[Records from a collection]
• • • • •
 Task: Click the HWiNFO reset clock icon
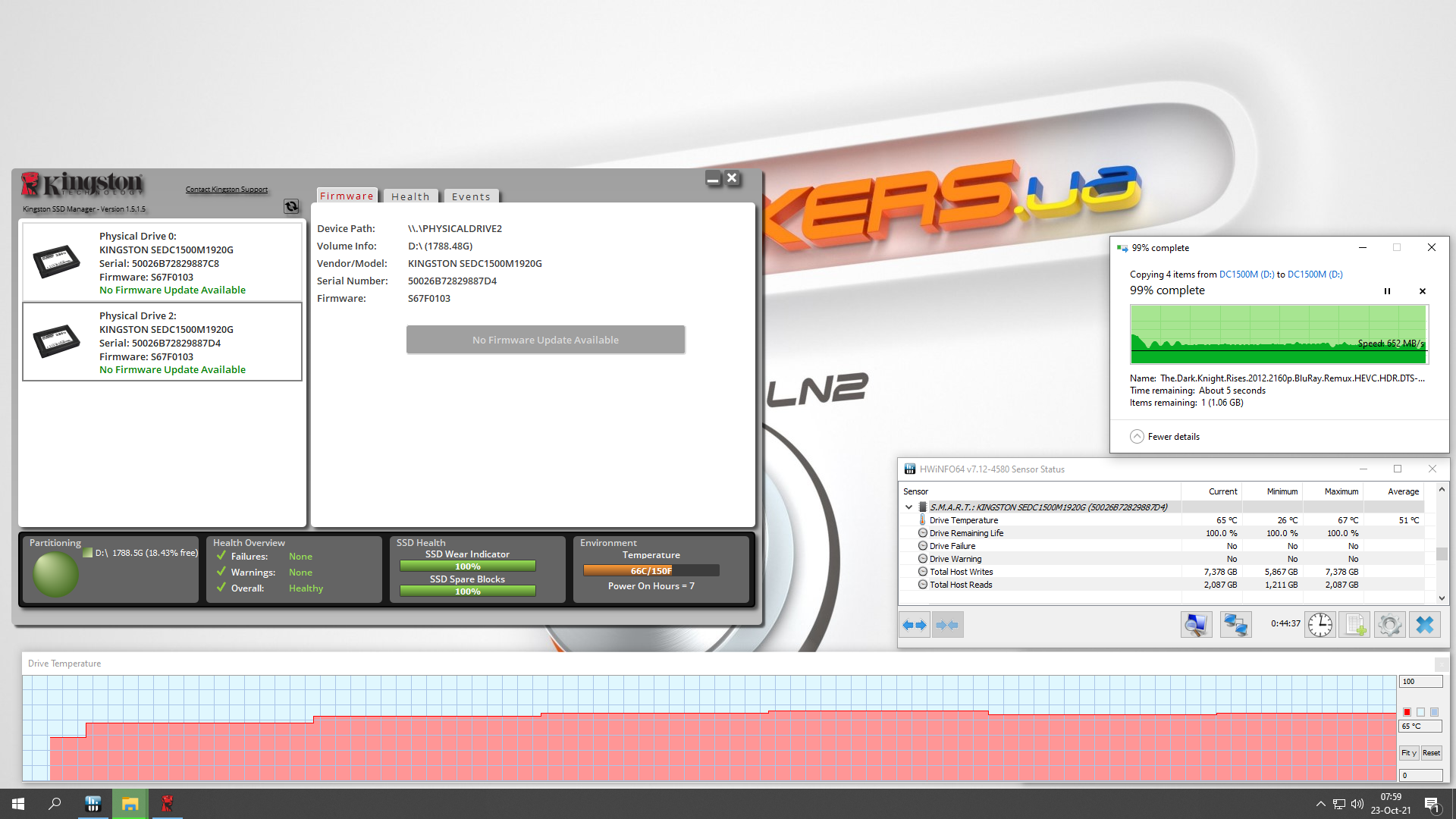[1320, 625]
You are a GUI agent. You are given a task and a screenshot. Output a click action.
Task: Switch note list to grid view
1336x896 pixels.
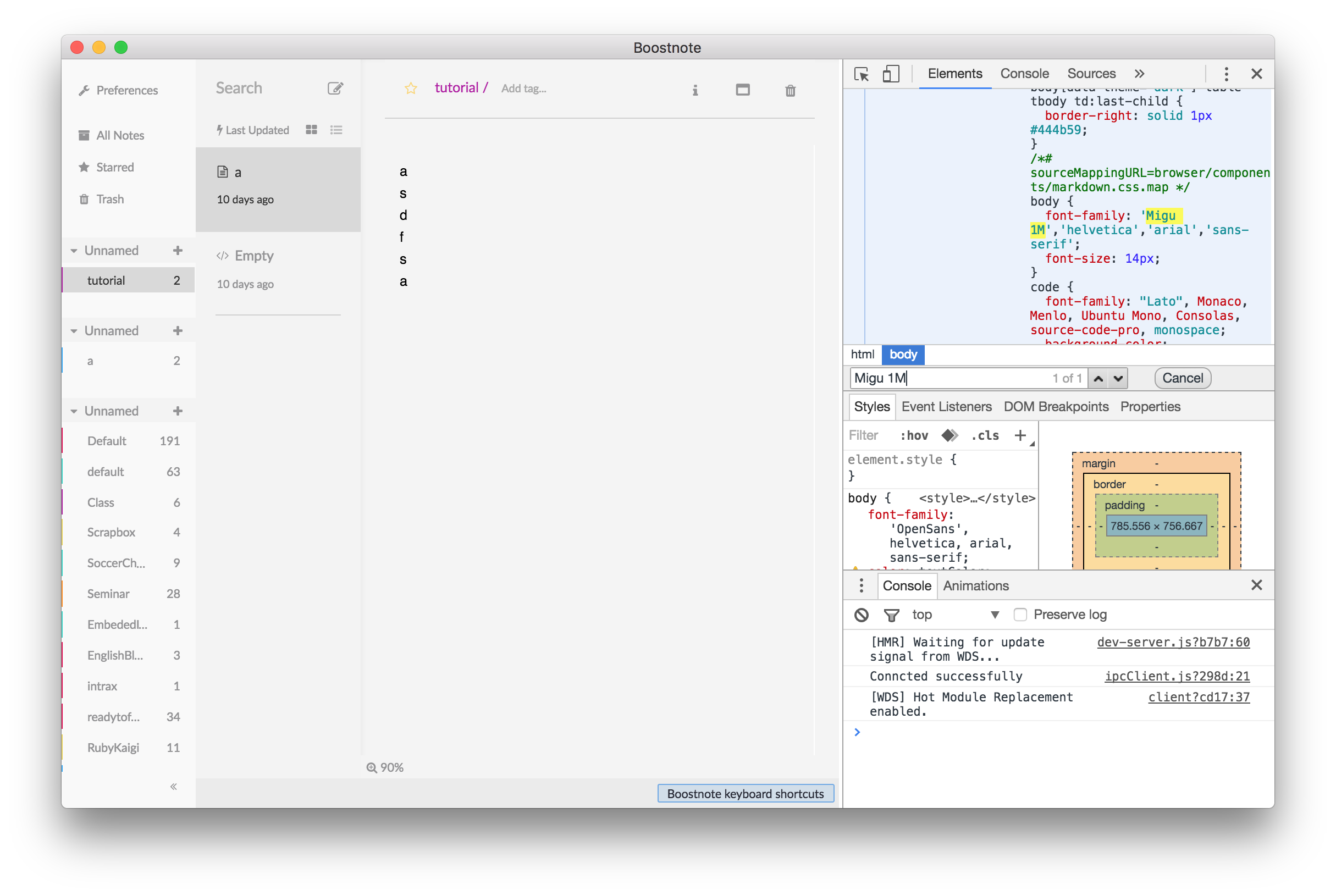coord(311,130)
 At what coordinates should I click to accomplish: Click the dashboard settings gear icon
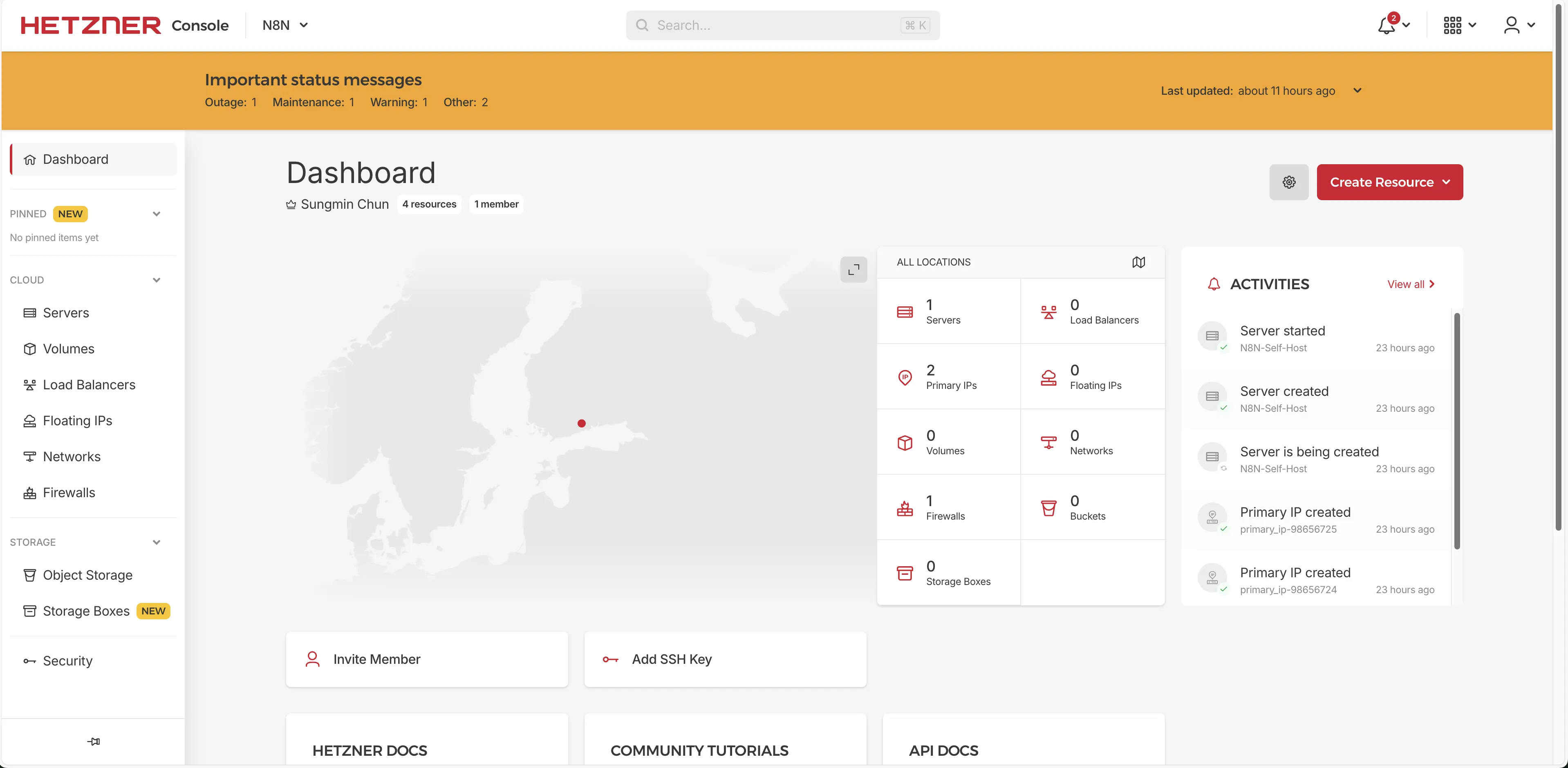pos(1288,182)
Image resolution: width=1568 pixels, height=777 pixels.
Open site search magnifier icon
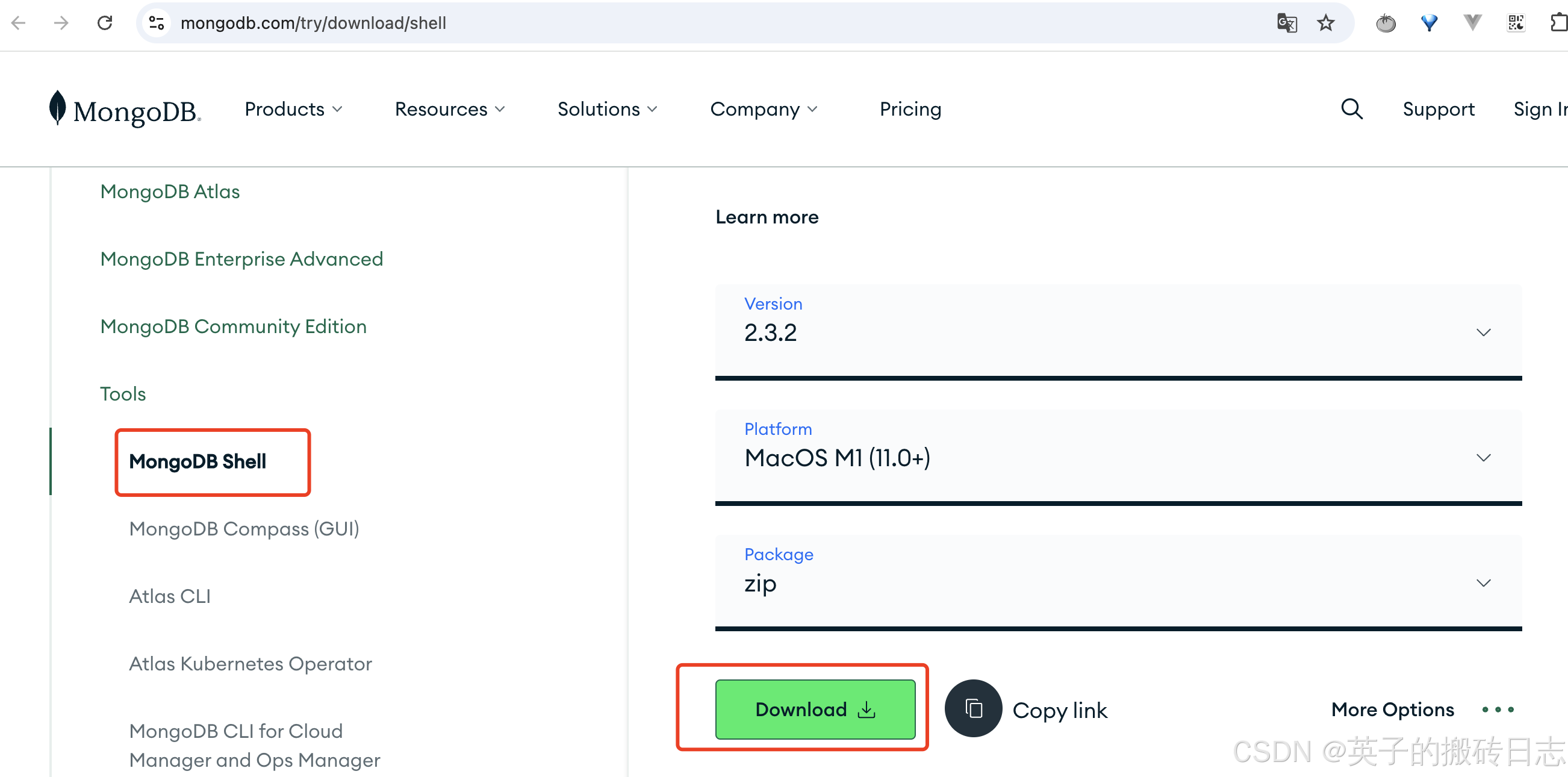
• • • • •
__Task requirements__:
The expected output is every record above, copied exactly, without pictures.

__Output for this task__:
 Task: Click the HWiNFO reset clock icon
[1320, 625]
You are a GUI agent. You are given a task and a screenshot. Output a click action.
Task: Switch note list to grid view
1336x896 pixels.
coord(311,130)
 At what coordinates should I click to accomplish: Click the dashboard settings gear icon
pos(1288,182)
Image resolution: width=1568 pixels, height=777 pixels.
Open site search magnifier icon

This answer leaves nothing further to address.